The equities and bonds are signaling a risk-off day today and flows into the safe-haven currencies of the yen and Swiss franc confirm that move too. Markets are likely to move after the BoC rate decision, but on the banks views to economic growth and their ideas towards holding off from tapering asset purchases, as expectations are for the rates to stay the same.
Today the forex and risk markets start the London session risk-off with flows into the Japanese yen, Swiss franc, and fixed income. The yields had been rising these last few sessions which in turn was reflected in the US dollar catching a bid. Equities markets are turning red for the week though positive flows are still going into the Nikkei225, Nasdaq 100, and ASX indices. The Japanese economy posted a slightly better GDP than expected coming in at 0.5% QoQ. The German DAX and US Dow Jones Industrial Average are around -1.0% for the week so far. Reports from the USA say that the White House administration has requested a relief fund from Congress totaling $20.4bln to help repair damage from Hurricane Ida.
Today continues the Central Bank theme with the Bank of Canada rate decision due at 3 pm BST, with expectations that they will keep the bank rate at 0.25%. Market watchers will be monitoring the BoC’s tone towards economic growth and especially their GDP forecasts. The economy hasn’t grown as quickly as expected and previous thoughts of the BoC moving ahead of the Fed in monetary policy are diminishing. This is making the Canadian dollar one of the worst-performing currency pairs in H2 2021 after it had been the best performing currency pair in H1 2021.

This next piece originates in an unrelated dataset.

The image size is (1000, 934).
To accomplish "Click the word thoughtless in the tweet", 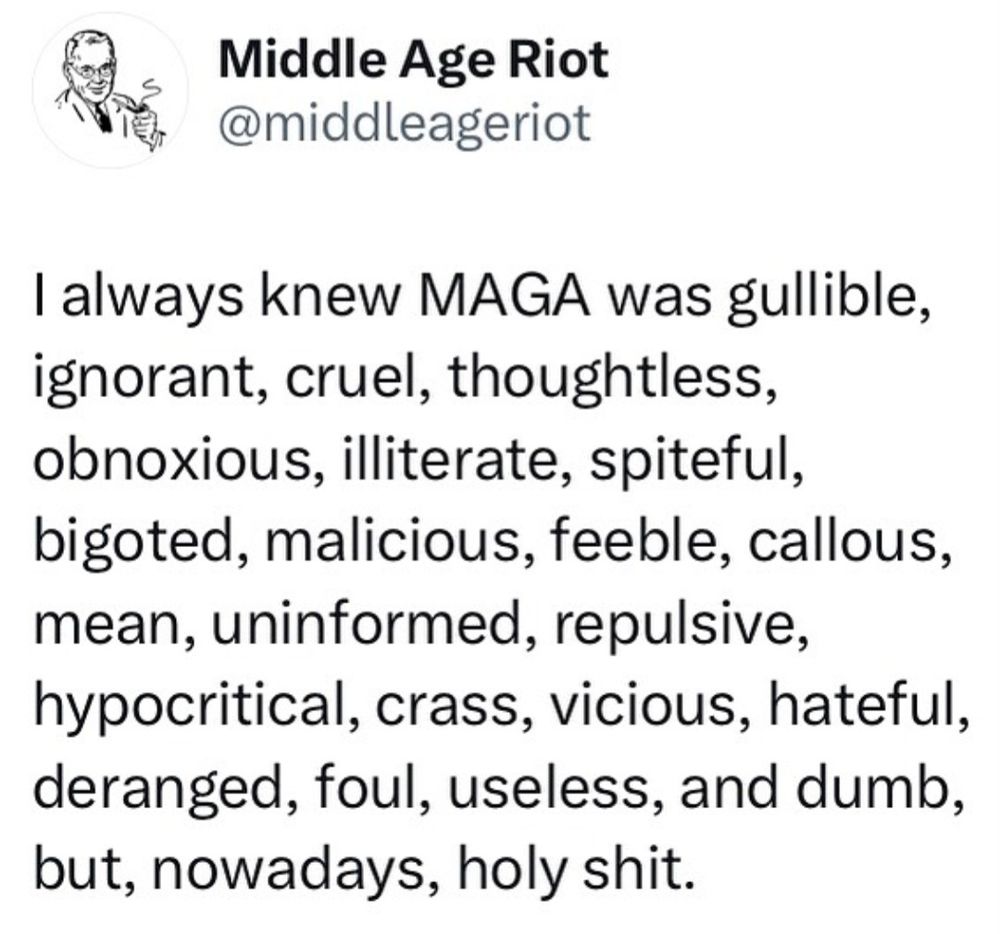I will tap(605, 379).
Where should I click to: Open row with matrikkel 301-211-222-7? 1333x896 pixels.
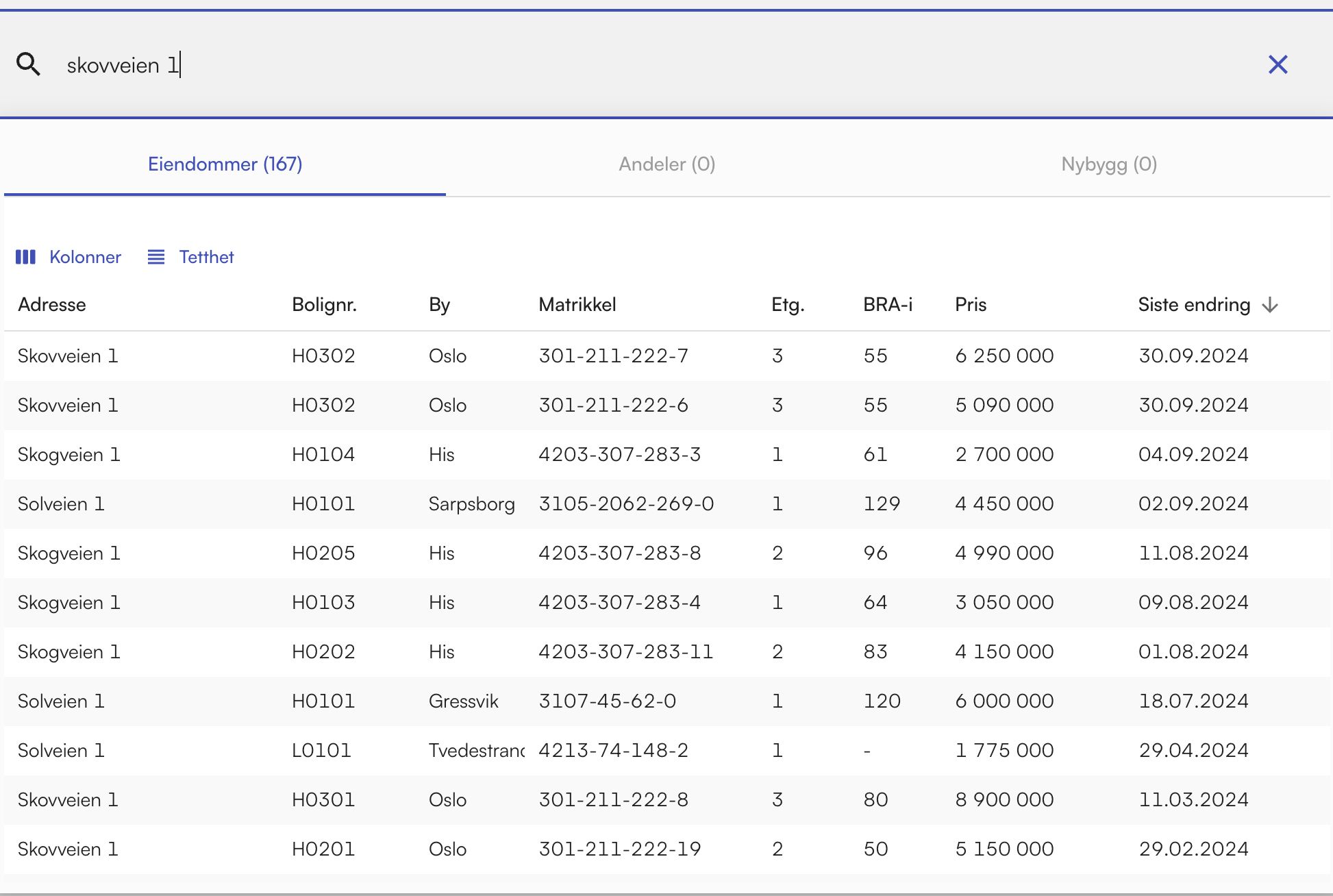[613, 356]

The ActivTrades sentiment indicator shows that increasing bullish sentiment is flowing into the USDCAD which is making looking for a short more appealing for the contrarian traders out there.
The almost symmetrical recovery since the FOMC meeting in June (red circle) would be possibly unwound if there is a close below 1.2420 which would then mark a break in the bullish market structure. 1.3000 has proven to be tough resistance and technically we’re in a bull trend. A break above the 1.300 with a retest for support confirmation before a continuation higher would be one scenario for the future, but I favor a continuation to the downside on US dollar weakness post the September FOMC meeting.
The week's focus is still the ECB meeting tomorrow and currently, the EURUSD is correcting lower under the daily 200 ema with the 20 and 50 ema’s acting as support.
Several ECB officials have hinted that the central bank could slow the pace of asset purchases under its Pandemic Emergency Purchase Programme (PEPP) after Eurozone inflation surged to a 10-year high of 3% in August.
With rising inflation one of the tools available to a central bank is to raise interest rates but cutting large-scale asset purchases of bonds would also have a similar effect.